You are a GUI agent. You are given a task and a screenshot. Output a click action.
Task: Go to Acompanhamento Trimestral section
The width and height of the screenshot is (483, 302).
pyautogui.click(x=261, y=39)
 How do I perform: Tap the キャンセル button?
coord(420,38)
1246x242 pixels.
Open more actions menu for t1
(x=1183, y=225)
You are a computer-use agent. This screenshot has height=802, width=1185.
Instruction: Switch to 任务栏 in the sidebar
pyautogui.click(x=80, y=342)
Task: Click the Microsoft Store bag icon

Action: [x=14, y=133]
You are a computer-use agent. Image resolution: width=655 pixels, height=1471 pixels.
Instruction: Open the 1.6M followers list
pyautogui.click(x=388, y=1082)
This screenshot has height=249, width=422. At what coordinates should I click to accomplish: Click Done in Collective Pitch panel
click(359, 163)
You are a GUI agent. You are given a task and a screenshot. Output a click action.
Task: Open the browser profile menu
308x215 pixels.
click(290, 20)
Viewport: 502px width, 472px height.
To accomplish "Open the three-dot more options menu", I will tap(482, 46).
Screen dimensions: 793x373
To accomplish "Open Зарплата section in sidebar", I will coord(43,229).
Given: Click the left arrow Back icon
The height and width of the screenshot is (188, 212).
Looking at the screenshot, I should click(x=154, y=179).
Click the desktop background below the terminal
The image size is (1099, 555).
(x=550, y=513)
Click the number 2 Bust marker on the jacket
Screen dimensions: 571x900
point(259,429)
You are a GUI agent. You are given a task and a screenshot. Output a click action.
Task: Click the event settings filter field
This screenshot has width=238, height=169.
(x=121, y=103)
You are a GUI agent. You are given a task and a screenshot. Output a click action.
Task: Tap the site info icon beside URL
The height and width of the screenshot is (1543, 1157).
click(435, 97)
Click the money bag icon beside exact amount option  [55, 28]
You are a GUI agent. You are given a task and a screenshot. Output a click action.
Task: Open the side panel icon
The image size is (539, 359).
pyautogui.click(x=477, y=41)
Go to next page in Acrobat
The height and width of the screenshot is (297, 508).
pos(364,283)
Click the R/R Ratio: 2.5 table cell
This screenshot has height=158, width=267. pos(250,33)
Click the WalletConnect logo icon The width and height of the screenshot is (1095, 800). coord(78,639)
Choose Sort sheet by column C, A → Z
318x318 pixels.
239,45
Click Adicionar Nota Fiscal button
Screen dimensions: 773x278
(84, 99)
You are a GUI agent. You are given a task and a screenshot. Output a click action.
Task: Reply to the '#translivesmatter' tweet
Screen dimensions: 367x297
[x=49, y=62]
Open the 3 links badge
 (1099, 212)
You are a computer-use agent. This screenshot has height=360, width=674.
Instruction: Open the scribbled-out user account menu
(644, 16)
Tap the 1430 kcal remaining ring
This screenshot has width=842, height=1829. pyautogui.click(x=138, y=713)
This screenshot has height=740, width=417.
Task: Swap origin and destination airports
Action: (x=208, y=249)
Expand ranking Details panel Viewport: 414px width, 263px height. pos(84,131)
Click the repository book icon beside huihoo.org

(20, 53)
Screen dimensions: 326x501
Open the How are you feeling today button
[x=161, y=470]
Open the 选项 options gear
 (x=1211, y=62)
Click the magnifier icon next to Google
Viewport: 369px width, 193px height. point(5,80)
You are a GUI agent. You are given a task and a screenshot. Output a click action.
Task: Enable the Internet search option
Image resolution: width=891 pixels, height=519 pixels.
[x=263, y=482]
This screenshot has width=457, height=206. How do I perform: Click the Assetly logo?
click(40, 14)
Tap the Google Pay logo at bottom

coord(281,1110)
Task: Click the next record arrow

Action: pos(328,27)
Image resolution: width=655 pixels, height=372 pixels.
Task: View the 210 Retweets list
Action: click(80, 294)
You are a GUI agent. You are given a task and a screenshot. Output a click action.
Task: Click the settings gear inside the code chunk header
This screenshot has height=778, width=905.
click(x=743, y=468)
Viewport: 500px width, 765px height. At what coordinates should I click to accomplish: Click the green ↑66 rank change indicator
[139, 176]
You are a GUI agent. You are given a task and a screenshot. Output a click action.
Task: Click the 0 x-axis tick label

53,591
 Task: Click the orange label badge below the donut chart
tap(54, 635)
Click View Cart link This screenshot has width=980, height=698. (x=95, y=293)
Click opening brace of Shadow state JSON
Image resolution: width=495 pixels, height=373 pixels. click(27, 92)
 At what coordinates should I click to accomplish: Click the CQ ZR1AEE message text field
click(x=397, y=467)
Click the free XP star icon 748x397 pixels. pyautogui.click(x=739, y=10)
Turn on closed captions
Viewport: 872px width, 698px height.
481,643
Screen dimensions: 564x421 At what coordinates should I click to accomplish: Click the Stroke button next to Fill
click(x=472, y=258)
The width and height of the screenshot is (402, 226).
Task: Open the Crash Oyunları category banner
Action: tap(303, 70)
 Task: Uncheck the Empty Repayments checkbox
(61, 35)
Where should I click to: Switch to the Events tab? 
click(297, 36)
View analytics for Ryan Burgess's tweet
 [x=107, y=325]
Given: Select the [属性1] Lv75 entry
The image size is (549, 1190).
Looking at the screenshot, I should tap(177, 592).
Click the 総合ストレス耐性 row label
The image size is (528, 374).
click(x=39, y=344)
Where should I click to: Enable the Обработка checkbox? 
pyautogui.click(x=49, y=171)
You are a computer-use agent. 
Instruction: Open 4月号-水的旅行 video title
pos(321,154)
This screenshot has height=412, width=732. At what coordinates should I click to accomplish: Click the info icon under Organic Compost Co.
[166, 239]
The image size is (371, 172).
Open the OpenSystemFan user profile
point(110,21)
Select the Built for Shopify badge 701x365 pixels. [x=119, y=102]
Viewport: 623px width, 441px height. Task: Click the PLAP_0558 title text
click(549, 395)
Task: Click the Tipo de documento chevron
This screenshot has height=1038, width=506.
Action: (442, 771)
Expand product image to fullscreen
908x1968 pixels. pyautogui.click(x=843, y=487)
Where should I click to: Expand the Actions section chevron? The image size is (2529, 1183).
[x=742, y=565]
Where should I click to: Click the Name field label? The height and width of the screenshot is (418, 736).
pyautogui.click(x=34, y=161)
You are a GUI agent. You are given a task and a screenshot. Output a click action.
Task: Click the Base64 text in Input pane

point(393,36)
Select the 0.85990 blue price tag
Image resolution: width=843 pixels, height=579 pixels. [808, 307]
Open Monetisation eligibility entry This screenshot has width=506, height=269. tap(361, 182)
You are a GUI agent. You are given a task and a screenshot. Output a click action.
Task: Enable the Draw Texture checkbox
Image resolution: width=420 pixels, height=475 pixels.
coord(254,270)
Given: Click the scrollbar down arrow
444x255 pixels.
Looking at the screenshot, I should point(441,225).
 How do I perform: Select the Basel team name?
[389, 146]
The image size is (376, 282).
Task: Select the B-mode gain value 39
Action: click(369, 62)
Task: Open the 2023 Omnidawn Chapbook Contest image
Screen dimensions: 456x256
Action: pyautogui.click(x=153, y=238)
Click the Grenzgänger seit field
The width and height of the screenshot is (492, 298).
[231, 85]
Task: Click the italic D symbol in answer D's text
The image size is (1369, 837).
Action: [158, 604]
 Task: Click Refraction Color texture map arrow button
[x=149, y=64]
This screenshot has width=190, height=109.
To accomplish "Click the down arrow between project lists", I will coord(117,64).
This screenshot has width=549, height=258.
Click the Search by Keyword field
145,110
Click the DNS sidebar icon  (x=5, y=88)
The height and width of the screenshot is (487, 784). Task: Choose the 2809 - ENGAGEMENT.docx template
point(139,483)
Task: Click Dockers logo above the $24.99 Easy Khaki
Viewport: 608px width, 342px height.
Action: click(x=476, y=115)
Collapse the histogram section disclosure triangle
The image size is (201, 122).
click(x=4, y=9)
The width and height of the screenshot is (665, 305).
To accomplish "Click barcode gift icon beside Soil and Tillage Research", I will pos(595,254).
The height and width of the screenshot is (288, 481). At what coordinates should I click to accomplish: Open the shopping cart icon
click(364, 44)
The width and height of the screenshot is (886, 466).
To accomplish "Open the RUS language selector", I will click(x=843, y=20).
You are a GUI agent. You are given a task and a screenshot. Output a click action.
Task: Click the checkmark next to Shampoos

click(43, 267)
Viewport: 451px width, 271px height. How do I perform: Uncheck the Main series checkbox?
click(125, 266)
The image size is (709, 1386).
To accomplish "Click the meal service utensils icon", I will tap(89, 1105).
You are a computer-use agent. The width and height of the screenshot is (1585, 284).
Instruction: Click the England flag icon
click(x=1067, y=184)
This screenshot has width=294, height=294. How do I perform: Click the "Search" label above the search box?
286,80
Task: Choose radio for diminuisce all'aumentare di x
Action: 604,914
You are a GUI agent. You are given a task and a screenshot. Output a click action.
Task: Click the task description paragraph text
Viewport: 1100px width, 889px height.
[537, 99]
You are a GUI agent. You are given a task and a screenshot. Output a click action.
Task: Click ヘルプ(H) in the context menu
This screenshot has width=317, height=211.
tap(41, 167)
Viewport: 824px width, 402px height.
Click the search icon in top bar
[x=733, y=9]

+ + +

- [Exercise requirements]: Reproduce exactly, and only, the part of the listing above that begins at the line with "Where should I click to: Enable" and goes on through the line with "Task: Enable the Draw Texture checkbox".

- [Your solution]:
Where should I click to: Enable the Обработка checkbox? 
pyautogui.click(x=49, y=171)
You are a computer-use agent. 
Instruction: Open 4月号-水的旅行 video title
pos(321,154)
This screenshot has height=412, width=732. At what coordinates should I click to accomplish: Click the info icon under Organic Compost Co.
[166, 239]
The image size is (371, 172).
Open the OpenSystemFan user profile
point(110,21)
Select the Built for Shopify badge 701x365 pixels. [x=119, y=102]
Viewport: 623px width, 441px height. Task: Click the PLAP_0558 title text
click(549, 395)
Task: Click the Tipo de documento chevron
This screenshot has height=1038, width=506.
Action: (442, 771)
Expand product image to fullscreen
908x1968 pixels. pyautogui.click(x=843, y=487)
Where should I click to: Expand the Actions section chevron? The image size is (2529, 1183).
[x=742, y=565]
Where should I click to: Click the Name field label? The height and width of the screenshot is (418, 736).
pyautogui.click(x=34, y=161)
You are a GUI agent. You are given a task and a screenshot. Output a click action.
Task: Click the Base64 text in Input pane

point(393,36)
Select the 0.85990 blue price tag
Image resolution: width=843 pixels, height=579 pixels. [808, 307]
Open Monetisation eligibility entry This screenshot has width=506, height=269. tap(361, 182)
You are a GUI agent. You are given a task and a screenshot. Output a click action.
Task: Enable the Draw Texture checkbox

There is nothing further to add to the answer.